__THE REQUEST__: Swap "hamburger menu" for "navigation menu" in the lines starting at the one containing "How do I perform: Click the white" and ending at the one containing "click(84, 221)", then give those lines again with nothing else changed.

(Element and text position data)
══════════

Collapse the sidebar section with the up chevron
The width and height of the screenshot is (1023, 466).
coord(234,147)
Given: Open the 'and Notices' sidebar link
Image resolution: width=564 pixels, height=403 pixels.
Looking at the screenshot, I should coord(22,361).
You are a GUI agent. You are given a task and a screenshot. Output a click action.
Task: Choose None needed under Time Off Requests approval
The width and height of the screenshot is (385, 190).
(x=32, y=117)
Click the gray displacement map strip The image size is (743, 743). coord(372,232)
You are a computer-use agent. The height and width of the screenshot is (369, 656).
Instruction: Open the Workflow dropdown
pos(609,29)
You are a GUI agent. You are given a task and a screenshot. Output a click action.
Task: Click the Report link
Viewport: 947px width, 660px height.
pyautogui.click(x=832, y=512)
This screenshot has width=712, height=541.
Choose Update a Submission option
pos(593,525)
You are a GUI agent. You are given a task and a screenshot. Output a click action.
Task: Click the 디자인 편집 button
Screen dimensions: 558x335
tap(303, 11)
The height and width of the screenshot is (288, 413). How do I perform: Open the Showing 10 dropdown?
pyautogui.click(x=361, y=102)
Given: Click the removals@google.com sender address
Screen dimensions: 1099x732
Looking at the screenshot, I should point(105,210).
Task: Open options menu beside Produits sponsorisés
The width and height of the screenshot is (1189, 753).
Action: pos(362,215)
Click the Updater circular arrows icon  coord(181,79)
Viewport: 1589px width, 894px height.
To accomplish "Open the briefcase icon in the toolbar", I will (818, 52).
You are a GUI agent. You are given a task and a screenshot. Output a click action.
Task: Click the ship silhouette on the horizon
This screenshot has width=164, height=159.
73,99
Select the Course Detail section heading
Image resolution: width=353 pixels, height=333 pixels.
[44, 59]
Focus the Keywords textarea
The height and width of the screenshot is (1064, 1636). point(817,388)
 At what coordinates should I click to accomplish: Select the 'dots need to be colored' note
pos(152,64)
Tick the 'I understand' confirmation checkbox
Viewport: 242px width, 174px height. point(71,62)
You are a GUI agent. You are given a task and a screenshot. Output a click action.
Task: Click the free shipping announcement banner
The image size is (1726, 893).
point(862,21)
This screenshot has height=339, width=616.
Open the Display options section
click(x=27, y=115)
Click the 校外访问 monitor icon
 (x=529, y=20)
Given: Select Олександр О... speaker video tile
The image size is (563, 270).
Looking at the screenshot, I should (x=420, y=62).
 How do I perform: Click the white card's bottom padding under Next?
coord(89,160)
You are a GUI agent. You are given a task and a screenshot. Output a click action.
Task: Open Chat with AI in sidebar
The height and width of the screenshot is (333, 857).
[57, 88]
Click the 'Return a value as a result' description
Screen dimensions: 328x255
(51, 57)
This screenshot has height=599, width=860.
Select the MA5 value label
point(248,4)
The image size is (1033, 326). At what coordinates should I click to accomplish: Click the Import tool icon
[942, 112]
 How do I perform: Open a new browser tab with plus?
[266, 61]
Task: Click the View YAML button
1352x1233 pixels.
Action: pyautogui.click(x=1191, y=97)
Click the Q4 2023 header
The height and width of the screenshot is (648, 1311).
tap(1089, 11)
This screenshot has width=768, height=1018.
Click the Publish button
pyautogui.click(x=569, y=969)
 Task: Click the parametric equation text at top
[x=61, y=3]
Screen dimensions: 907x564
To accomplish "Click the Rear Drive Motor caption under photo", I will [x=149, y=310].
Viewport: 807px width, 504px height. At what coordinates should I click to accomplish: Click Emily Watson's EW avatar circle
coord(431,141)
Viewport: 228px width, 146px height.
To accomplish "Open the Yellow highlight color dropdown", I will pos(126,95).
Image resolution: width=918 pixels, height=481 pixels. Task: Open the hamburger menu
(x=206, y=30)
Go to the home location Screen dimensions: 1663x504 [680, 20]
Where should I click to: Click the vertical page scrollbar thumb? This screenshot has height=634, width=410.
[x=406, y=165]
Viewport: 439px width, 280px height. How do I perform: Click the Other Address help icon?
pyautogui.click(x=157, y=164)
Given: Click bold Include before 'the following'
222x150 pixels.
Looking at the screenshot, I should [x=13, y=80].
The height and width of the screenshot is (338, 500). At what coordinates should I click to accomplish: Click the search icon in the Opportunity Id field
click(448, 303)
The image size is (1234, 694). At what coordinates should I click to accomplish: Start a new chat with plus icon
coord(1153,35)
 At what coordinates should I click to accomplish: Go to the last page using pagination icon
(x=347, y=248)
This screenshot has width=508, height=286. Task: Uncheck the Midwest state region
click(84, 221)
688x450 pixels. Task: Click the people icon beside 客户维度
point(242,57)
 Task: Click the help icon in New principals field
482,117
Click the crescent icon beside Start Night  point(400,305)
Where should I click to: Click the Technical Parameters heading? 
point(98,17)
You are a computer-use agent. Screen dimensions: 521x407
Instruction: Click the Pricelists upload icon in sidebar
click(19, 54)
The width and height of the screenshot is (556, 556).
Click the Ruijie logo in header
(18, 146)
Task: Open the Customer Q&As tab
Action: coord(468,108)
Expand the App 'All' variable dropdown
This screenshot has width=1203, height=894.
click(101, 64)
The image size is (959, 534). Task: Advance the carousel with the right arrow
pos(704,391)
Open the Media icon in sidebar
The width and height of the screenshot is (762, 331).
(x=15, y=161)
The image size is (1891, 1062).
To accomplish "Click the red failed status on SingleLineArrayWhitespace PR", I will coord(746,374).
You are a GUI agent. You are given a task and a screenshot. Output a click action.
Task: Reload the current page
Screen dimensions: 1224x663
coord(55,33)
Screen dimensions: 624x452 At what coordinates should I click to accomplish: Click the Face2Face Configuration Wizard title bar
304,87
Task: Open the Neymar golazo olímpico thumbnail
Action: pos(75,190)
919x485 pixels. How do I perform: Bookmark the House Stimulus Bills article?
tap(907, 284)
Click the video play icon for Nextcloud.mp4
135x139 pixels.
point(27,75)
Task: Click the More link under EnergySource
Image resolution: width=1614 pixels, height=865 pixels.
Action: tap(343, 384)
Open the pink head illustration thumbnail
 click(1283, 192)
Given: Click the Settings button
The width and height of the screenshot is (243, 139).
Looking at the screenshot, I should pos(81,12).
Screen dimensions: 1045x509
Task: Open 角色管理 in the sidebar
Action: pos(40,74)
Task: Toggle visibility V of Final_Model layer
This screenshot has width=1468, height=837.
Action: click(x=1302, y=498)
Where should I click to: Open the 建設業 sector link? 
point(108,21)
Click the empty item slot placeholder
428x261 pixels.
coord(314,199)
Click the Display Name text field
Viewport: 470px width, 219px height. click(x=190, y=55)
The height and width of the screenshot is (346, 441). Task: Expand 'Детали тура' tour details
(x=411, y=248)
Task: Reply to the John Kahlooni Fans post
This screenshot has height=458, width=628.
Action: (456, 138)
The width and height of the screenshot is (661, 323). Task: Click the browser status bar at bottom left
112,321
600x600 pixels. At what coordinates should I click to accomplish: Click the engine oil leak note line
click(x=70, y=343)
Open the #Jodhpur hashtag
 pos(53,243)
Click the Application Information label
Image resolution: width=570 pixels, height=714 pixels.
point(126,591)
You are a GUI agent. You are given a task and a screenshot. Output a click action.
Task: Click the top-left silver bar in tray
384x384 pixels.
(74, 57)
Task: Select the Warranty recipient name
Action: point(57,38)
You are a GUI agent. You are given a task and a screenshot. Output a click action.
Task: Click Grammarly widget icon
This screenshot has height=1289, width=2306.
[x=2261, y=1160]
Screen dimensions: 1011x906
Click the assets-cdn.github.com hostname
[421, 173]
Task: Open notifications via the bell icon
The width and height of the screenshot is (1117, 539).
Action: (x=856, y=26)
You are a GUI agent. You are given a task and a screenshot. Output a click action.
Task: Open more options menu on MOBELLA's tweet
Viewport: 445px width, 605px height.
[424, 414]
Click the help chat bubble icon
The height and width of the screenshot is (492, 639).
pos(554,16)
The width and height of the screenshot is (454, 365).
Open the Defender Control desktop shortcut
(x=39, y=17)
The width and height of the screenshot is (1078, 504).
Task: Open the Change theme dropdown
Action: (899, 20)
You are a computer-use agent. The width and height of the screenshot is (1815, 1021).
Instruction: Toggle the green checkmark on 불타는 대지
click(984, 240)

══════════

__TASK OUTPUT__:
 How do I perform: Click the white card's bottom padding under Next?
coord(89,160)
You are a GUI agent. You are given a task and a screenshot. Output a click action.
Task: Open Chat with AI in sidebar
The height and width of the screenshot is (333, 857).
[57, 88]
Click the 'Return a value as a result' description
Screen dimensions: 328x255
(51, 57)
This screenshot has height=599, width=860.
Select the MA5 value label
point(248,4)
The image size is (1033, 326). At what coordinates should I click to accomplish: Click the Import tool icon
[942, 112]
 How do I perform: Open a new browser tab with plus?
[266, 61]
Task: Click the View YAML button
1352x1233 pixels.
Action: pyautogui.click(x=1191, y=97)
Click the Q4 2023 header
The height and width of the screenshot is (648, 1311).
tap(1089, 11)
This screenshot has width=768, height=1018.
Click the Publish button
pyautogui.click(x=569, y=969)
 Task: Click the parametric equation text at top
[x=61, y=3]
Screen dimensions: 907x564
To accomplish "Click the Rear Drive Motor caption under photo", I will [x=149, y=310].
Viewport: 807px width, 504px height. At what coordinates should I click to accomplish: Click Emily Watson's EW avatar circle
coord(431,141)
Viewport: 228px width, 146px height.
To accomplish "Open the Yellow highlight color dropdown", I will pos(126,95).
Image resolution: width=918 pixels, height=481 pixels. Task: Open the navigation menu
(x=206, y=30)
Go to the home location Screen dimensions: 1663x504 [680, 20]
Where should I click to: Click the vertical page scrollbar thumb? This screenshot has height=634, width=410.
[x=406, y=165]
Viewport: 439px width, 280px height. How do I perform: Click the Other Address help icon?
pyautogui.click(x=157, y=164)
Given: Click bold Include before 'the following'
222x150 pixels.
Looking at the screenshot, I should [x=13, y=80].
The height and width of the screenshot is (338, 500). At what coordinates should I click to accomplish: Click the search icon in the Opportunity Id field
click(448, 303)
The image size is (1234, 694). At what coordinates should I click to accomplish: Start a new chat with plus icon
coord(1153,35)
 At what coordinates should I click to accomplish: Go to the last page using pagination icon
(x=347, y=248)
This screenshot has width=508, height=286. Task: Uncheck the Midwest state region
click(84, 221)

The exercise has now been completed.